START Data for this exercise

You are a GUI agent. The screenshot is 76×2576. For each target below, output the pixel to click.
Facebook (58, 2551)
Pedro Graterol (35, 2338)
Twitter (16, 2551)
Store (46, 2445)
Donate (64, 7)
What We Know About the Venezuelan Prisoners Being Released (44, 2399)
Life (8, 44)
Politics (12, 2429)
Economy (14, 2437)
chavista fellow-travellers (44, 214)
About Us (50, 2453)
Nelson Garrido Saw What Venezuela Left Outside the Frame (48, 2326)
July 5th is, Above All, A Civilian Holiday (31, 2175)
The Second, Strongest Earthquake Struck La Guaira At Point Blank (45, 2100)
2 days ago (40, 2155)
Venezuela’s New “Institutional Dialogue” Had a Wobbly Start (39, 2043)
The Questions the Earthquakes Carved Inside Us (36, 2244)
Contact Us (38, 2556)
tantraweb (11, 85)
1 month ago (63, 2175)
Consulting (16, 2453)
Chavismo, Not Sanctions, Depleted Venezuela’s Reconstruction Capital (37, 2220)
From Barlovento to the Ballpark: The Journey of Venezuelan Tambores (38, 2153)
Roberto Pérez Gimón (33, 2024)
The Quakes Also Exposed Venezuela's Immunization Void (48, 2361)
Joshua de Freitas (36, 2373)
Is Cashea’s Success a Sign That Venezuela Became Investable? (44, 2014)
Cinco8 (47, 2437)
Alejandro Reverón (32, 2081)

END Data for this exercise

Problem details >> Beginning at the line with "The Questions the" and stopping after the line with "Chavismo, Not Sanctions, Depleted", please write out every line of the data above exactly and nothing else.

Exercise solution >>
The Questions the Earthquakes Carved Inside Us (36, 2244)
Contact Us (38, 2556)
tantraweb (11, 85)
1 month ago (63, 2175)
Consulting (16, 2453)
Chavismo, Not Sanctions, Depleted Venezuela’s Reconstruction Capital (37, 2220)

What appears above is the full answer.